_Aim of the task_
Look through the listing below, and wherever a line has the string "node", pull it out.

_Material to process_
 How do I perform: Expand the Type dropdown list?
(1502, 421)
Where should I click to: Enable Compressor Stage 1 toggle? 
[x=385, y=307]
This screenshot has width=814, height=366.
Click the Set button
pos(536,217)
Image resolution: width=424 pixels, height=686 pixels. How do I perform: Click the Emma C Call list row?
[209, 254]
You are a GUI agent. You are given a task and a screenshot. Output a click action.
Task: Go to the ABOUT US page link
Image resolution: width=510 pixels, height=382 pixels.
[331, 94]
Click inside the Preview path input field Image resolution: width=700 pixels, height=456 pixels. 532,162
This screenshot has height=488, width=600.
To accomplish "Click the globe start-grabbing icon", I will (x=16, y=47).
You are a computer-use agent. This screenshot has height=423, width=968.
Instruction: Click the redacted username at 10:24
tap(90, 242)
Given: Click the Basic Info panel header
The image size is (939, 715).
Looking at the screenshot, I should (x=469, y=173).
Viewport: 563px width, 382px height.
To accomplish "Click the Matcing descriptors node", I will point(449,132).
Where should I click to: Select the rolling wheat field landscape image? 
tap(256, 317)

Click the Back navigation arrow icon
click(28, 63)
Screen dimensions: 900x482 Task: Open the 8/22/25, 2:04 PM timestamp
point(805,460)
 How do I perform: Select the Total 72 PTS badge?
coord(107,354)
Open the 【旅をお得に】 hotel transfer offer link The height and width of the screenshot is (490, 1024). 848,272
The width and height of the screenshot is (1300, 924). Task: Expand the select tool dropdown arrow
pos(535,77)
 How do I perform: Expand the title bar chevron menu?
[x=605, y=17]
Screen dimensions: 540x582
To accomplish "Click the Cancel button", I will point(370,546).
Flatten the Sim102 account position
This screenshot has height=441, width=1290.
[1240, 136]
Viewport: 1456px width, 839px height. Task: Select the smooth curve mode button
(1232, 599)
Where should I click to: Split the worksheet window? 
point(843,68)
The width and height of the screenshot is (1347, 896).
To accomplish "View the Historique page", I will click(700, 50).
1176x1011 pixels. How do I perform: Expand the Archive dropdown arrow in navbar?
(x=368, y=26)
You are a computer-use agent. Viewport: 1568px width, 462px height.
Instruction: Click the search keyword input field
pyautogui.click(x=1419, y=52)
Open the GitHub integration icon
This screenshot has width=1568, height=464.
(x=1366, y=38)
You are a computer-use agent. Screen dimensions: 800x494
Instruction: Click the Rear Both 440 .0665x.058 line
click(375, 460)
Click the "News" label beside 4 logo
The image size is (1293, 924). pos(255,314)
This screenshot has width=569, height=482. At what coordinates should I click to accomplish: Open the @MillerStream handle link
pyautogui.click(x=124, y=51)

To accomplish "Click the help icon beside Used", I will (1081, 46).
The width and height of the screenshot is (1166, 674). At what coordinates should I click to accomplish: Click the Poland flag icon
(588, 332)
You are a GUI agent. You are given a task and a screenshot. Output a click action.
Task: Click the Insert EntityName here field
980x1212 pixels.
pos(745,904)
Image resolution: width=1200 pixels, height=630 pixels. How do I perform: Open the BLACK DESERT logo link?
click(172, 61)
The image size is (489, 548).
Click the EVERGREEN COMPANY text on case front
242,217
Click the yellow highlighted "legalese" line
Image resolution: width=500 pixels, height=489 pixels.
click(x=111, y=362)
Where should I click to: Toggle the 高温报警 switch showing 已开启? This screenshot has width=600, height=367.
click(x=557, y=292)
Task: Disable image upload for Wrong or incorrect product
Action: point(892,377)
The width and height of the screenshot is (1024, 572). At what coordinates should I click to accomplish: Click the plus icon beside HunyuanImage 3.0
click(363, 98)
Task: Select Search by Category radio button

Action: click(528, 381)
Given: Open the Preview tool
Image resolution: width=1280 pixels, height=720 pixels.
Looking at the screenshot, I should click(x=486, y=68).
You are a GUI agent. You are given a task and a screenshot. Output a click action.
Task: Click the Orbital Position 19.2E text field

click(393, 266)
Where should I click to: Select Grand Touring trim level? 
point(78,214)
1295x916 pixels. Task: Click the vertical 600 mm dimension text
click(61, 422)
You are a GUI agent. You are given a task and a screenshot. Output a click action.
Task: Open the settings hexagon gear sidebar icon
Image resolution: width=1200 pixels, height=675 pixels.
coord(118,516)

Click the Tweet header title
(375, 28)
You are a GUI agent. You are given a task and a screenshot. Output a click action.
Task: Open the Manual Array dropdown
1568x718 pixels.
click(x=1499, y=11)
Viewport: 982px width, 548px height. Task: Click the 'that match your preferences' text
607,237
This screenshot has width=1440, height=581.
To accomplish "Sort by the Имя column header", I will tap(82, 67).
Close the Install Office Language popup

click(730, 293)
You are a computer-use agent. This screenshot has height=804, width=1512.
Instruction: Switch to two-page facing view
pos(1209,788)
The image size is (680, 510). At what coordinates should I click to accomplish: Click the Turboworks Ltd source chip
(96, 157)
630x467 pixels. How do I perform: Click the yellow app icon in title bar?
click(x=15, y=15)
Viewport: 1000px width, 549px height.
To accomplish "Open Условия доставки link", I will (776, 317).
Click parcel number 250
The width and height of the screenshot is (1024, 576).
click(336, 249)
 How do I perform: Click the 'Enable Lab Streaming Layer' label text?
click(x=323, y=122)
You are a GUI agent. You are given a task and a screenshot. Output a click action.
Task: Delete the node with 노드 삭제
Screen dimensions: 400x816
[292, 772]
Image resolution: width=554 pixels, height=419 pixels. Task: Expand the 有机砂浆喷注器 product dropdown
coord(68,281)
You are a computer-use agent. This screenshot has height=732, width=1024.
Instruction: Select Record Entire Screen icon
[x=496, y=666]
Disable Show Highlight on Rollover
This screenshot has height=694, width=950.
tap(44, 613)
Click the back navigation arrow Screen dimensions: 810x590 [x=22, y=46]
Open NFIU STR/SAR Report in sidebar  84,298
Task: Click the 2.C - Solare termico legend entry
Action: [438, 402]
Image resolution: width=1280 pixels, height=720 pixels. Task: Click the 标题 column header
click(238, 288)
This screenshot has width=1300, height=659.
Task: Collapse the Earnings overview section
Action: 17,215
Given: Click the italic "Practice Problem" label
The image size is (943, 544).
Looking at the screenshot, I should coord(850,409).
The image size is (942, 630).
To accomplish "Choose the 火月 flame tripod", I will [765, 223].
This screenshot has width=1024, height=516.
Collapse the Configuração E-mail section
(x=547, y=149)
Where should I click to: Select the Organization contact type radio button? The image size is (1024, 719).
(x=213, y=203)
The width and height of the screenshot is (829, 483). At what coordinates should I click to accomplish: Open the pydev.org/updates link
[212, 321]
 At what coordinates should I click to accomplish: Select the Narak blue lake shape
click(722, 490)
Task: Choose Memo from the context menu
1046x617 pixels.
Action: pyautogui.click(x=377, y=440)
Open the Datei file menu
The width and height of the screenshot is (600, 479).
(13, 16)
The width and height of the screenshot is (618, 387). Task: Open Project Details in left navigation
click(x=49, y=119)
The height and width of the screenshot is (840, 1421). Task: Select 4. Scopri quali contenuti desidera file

_Result_
To accomplish "Click the Matcing descriptors node", I will point(449,132).
Task: Delete the node with 노드 삭제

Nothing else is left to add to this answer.